The area of the red curve is now 6.95%, by the way. I'm not real sure what that means. It kinda means that the mistake rate is about 7%, but you gotta be careful. The mistake rate for a particular factory depends on the percentage that are produced to within a tolerance. This 7% mistake rate has to do with the mistake rate for pulling 30 samples over all possible factories. 

I am having a hard time getting my head around that, but it still strikes me that this is a decent way to measure the efficacy of pulling 30 samples.

How about 300 samples?

So... thirty samples feels like a lot of samples, especially for a lazy guy like me. I guess if it was part of my job, I could deal with it. But as we saw in the last section, it's probably not quite enough. Misdiagnosing the run 7% of the time sounds a bit harsh. 

Let's take it up a notch to 300 samples. The graph, shown below, looks pretty decent. The mis-attributions occur only between about 59% and 72%. One could make the case that, if the condition of the production facility is cutting it that close, then it might not be so bad for them to be called out on the carpet once in a while.

Outcomes when 300 samples are used to test for conformance

Remember looking at the area of the red part of the graph... the rate of mis-attributions?  The area was 22.84% when we took 3 samples. It went down to 6.95% with 30 samples. With 300 samples, the mis-attribution rate goes down to 2.17%. 

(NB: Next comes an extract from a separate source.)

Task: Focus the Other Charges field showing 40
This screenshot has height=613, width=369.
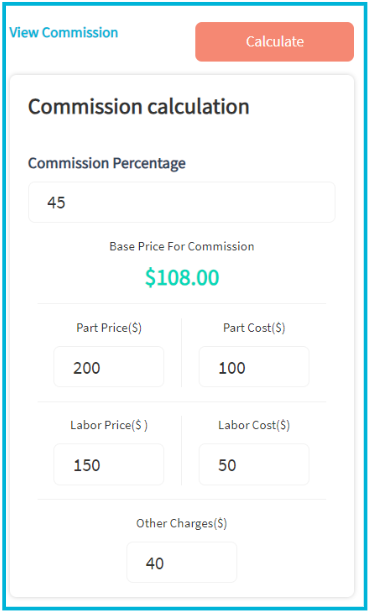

The astute reader may have noticed that each factor of ten increase in the number of samples will decrease the mis-attribution error by a factor of three. In general, one would expect that the mis-attribution rate drops by square root of the number of samples. Multiplying the sampling rate by ten will decrease the mis-attribution rate by the square root of ten, which is about 3.16.

If our goal is to bring the mis-attribution rate down to 1%, we would need to pull about 1,200 samples. While 300 samples is beyond my attention span, 1,200 samples is way beyond my attention span. Someplace in there, the factory needs to consider investing in some automated inspection equipment.

The Squishy Answer

So, how many samples do we need?

That's kind of a personal question... personal in that it requires a bit more knowledge. If the production plant is pretty darn lousy --let's say only 20% of the product within tolerance -- then you don't need many samples to establish the foregone conclusion. Probably more than 3 samples, but the writing is on the wall before 30 samples have been tested. Similarly, if the plant is stellar, and produces product that is in tolerance 99% of the time, then you won't need a whole lot of samples to statistically prove that at least 68% are within tolerance.

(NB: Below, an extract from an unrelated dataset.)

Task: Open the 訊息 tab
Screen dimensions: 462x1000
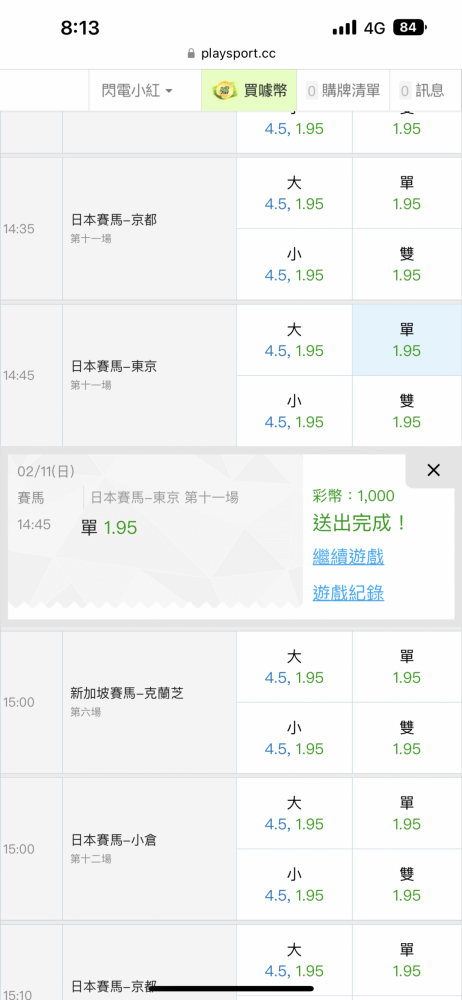Action: 422,91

Then again, if you actually knew that the plant was producing 20% or 99% of the product in tolerance, then you wouldn't need to do any sampling, anyway. The only reason we are doing sampling is because we don't know.

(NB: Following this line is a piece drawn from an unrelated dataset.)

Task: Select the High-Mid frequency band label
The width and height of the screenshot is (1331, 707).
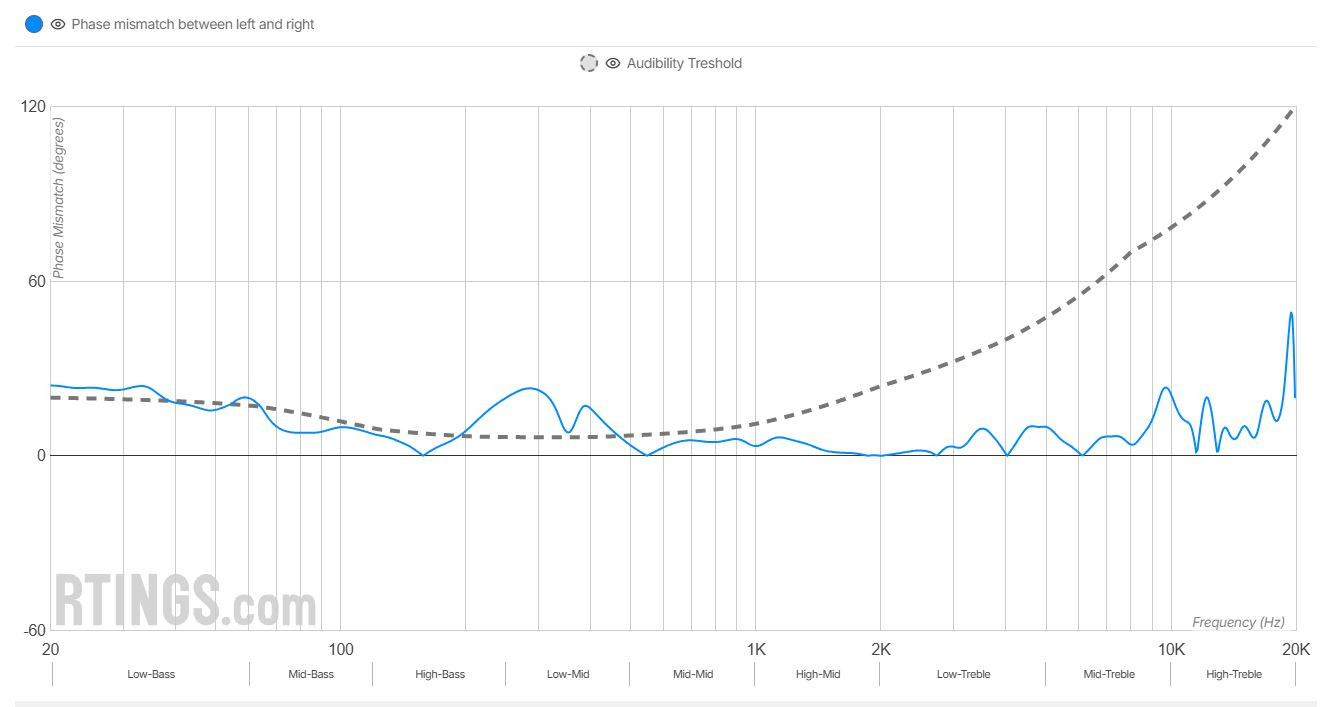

The question gets a little squishy as you get close to the requested percentage. If your plant is consistently producing 68.1% of the product in tolerance, you would need to do a great deal of sampling to prove to a statistician that the plant was actually meeting the 68% in tolerance quota.

So... you kinda have to consider all possibilities. Go in without any expectations about the goodness of the production plant. Assume that the actual compliance rate could be anything.

The Moral of the Story 

If I start with the assumption that the production run could produce anywhere between 0% and 100% of the product in tolerance, and that each of these is equally likely, then if I take around 1,200 samples, I have about a 99% chance of correctly determining if 68% of the run is in tolerance. 

If you find yourself balking at that amount of hand checking, then it's high time you looked into some automated testing.